Um balde com caranguejos recolhidos por Linard Lyons foto cortesia Linard Lyons
O risco mais amplo
Embora seja raro, “muitas pessoas com infecção por Vibrio vulnificus podem ficar gravemente doentes e precisar de cuidados intensivos ou amputação de membros”, refere o Centro de Controlo e Prevenção de Doenças. “Cerca de uma em cada cinco pessoas com essa infecção morre, às vezes dentro de um ou dois dias após adoecer.”
O Louisiana foi um dos primeiros estados a chamar a atenção para esta infeção, após um aumento repentino no número de casos.
No final de julho, as autoridades registaram 17 hospitalizações e quatro mortes entre os residentes do Louisiana, mais do dobro do que o normal. Pelo menos mais três casos foram relatados em agosto.
Este vírus potencialmente mortal não é exclusivo dos estados do Golfo e está a ser encontrado mais a norte, à medida que a temperatura da água aumenta.
O Departamento de Saúde Pública de Massachusetts identificou um caso “extremamente raro” de Vibrio vulnificus num residente exposto às águas costeiras perto de Martha’s Vineyard. Até ao momento, Massachusetts confirmou 71 casos, com uma taxa de hospitalização de 30%, sem registo de vítimas mortais.
Massachusetts não é o único estado da Costa Leste a relatar um aumento nos casos. Funcionários do Departamento de Saúde da Virgínia afirmam que os casos de vibriose entre os seus residentes têm vindo a “aumentar nos últimos dez anos”.
Os casos na Carolina do Norte aumentaram 620% nos últimos 10 anos e os de Nova Iorque mais do que triplicaram.
Os cientistas associam esta tendência às alterações climáticas.
As alterações climáticas alimentam a propagação
Os oceanos estão a aquecer e o nível do mar está a subir como consequência das alterações climáticas provocadas pelo homem e os cientistas alertam que esses fatores estão a aumentar o risco de infecções por Vibrio.
Jim Oliver, professor da UNC Charlotte, avisa que o degelo está a diminuir a salinidade dos oceanos – outro fator que aumenta a ameaça. “A água salgada do mar aberto tem uma taxa de salinidade muito alta para a Vibrio vulnificus”, explica. Mas quando a água doce a dilui, “as condições tornam-se mais favoráveis”.

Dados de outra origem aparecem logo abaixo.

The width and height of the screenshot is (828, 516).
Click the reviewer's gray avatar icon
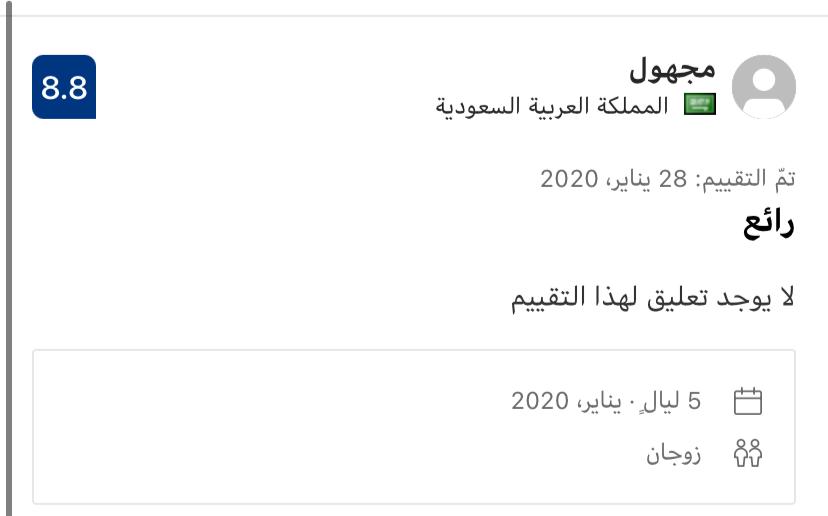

À medida que o clima aquece, mais bactérias permanecem vivas durante o inverno, o que agrava os surtos no verão, porque partimos de um nível já elevado.

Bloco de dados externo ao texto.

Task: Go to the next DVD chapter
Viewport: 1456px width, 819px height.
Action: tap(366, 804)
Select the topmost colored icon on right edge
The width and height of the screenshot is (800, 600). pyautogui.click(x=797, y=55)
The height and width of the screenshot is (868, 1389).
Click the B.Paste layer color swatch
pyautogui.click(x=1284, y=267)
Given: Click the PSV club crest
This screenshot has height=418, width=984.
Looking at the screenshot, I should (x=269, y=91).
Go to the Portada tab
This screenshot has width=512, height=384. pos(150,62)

Rachel Noble, professora da Universidade da Carolina do Norte em Chapel Hill, que estuda a Vibrio desde o início dos anos 2000, explica à CNN que o aumento da prevalência desta bactéria potencialmente mortal está a ser “repetido globalmente”, apontando uma “complexidade de questões relacionadas às mudanças climáticas”.
“Este não será o único agente patogénico a aumentar perante as mudanças climáticas”, adverte Noble. “É apenas um exemplo, mas um com o qual podemos realmente aprender.”

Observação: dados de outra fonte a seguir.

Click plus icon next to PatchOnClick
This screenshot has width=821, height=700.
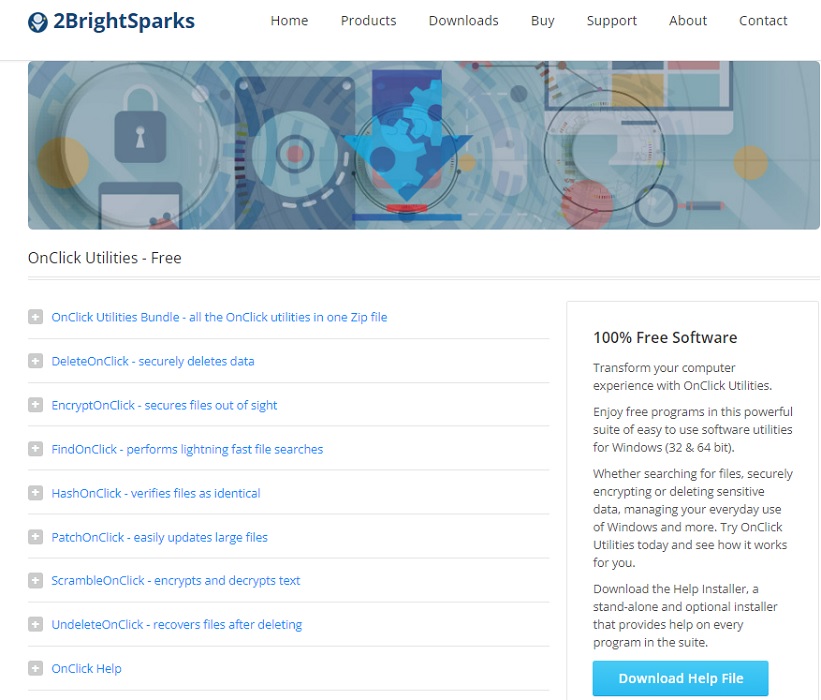tap(36, 537)
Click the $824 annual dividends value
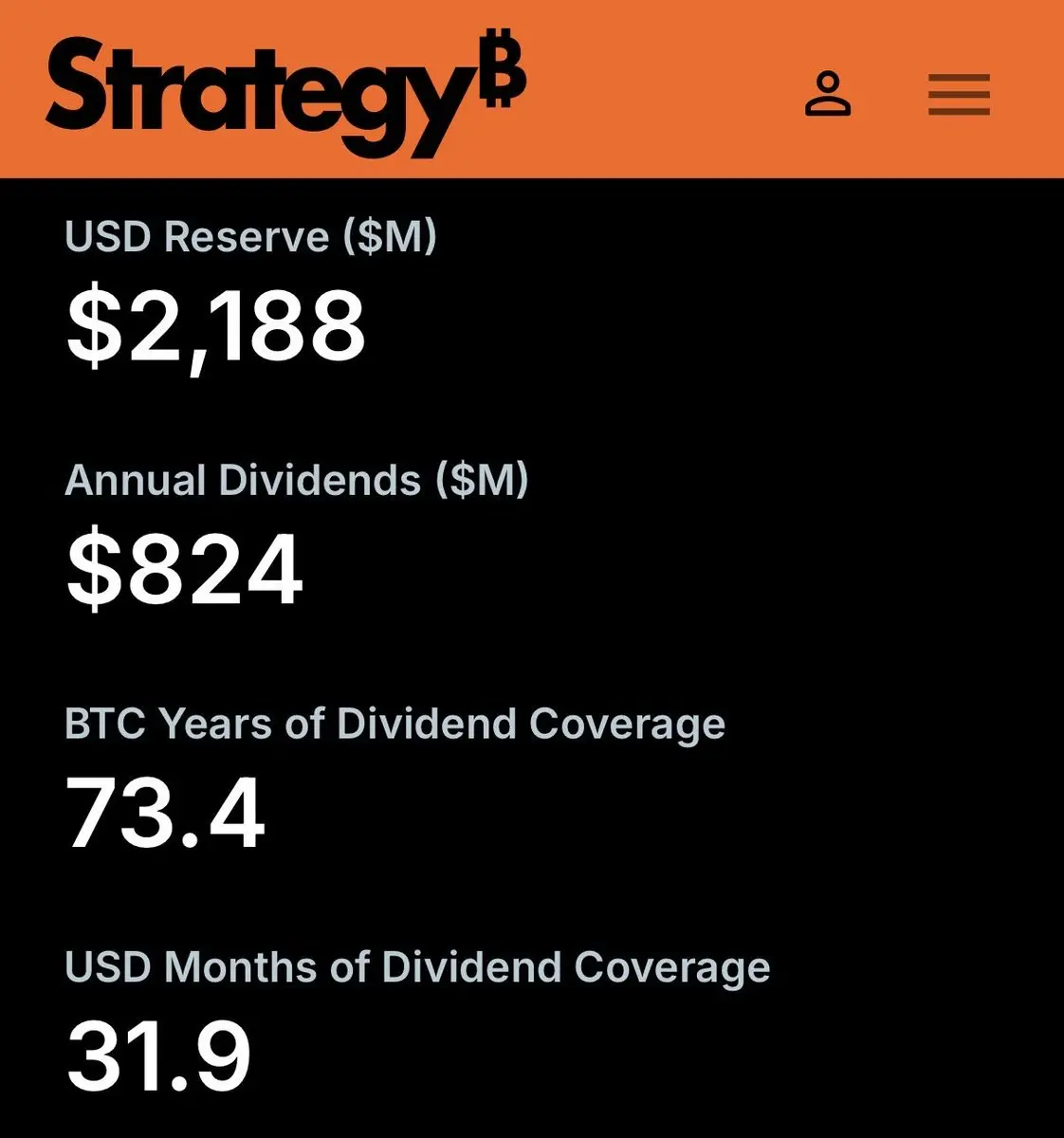Viewport: 1064px width, 1138px height. 185,569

A sensibilização salva vidas
Lyons está a incentivar outras pessoas a aprenderem sobre a bactéria Vibrio e espera que as autoridades locais promovam campanhas de sensibilização colocando sinais de alerta tanto para residentes como para visitantes. Qualquer ferida, mesmo um pequeno arranhão, deve ser lavada cuidadosamente com sabão e água corrente limpa, de acordo com as recomendações do Centro de Controlo e Prevenção de Doenças.
“Espero que a minha história ajude as pessoas a compreenderem o que devem procurar”, diz Lyons. “Pode até salvar uma vida.”
Se desenvolver alguns dos sintomas mencionados, “procure ajuda imediatamente e vá para o serviço de urgências”, recomenda Lyons. “É a melhor coisa a fazer. Vá lá e, com sorte, encontrará alguém que reconheça o que se passa, porque um diagnóstico errado pode ser uma sentença de morte. Pode mesmo ser.”